Yazan Khateeb, for example is a 31-year-old information technology professional in Amman, and a devout Muslim who says he attends his local mosque several times a week. A smiling, affable sort whose family immigrated to Jordan from Palestine in 1948, Khateeb takes pride that his best friend is a Catholic. Through him, Khateeb began volunteering for Caritas, a church-run charitable and social service organization. On the Saturday morning we met, Khateeb was busy making sandwiches for the roughly 500 people from Caritas who will be attending Benedict XVI’s Mass in Amman’s International Stadium tomorrow morning – a Mass that Khateeb himself also plans to attend.
“I hear about conflict between Muslims and Christians on the news, but I don’t see it in my daily life,” Khateeb said. He estimated that “extremist” Muslims in Jordan who might have theological or political axes to grind with the pope or with Christianity represent “a small group, no more than twenty percent.”
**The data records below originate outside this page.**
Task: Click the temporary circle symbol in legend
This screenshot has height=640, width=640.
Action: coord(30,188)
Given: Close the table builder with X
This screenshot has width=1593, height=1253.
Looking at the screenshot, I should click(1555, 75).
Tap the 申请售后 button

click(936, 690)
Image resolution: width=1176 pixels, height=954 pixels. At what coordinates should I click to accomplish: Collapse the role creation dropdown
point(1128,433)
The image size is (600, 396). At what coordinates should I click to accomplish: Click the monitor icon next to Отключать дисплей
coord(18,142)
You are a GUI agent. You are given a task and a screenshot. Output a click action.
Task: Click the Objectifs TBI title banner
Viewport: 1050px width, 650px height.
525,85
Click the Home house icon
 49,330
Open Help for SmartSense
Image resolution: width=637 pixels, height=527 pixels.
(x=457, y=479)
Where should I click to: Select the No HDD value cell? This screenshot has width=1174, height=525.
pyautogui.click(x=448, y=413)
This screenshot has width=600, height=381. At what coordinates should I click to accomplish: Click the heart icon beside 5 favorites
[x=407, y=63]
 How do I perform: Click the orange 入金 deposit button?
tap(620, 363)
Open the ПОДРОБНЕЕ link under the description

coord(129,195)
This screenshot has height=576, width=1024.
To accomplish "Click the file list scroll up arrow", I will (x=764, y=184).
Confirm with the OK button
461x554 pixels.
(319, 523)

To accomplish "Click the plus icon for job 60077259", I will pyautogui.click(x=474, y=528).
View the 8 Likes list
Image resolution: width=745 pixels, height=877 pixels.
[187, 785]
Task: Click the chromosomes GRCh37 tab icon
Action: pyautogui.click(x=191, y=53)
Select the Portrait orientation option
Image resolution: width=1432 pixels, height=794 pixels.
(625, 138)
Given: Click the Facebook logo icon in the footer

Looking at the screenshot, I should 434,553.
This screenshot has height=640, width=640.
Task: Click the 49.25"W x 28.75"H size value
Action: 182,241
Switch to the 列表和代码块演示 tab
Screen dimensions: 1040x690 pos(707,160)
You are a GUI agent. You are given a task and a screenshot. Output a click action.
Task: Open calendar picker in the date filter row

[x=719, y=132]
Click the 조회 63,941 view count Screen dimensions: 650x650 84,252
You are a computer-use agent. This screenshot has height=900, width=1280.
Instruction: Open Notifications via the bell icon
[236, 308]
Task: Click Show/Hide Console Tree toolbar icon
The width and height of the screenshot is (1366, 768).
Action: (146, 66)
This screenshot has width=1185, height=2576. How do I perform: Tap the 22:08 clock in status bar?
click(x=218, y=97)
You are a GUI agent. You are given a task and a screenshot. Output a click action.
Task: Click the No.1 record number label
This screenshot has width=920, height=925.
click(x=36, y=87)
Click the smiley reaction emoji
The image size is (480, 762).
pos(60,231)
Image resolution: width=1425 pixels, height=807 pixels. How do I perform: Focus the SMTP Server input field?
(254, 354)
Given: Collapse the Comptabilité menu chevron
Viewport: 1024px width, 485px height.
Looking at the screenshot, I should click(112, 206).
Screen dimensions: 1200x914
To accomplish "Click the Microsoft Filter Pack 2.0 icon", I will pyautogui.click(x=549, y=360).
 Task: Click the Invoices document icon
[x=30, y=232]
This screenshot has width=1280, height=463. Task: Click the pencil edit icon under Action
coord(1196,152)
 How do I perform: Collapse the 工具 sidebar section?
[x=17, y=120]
Yet ask Khateeb how he would react if his Muslim sister wanted to marry a Christian man, and the picture changes slightly.
“I would have a problem with it,” he said. He quickly added that it’s not because he objects to Christianity, but because he knows how people would react. Family members would be angry, neighbors would gossip, and life in general would be difficult for his sister.
In a similar vein, Khateeb also said that any Muslim in Jordan who might want to convert to Christianity would run into “real problems.” When asked how many of his Muslim friends would agree with Benedict XVI that religious freedom is a fundamental right – which implies that a Muslim ought to be free to convert, his blunt answer was “no one.”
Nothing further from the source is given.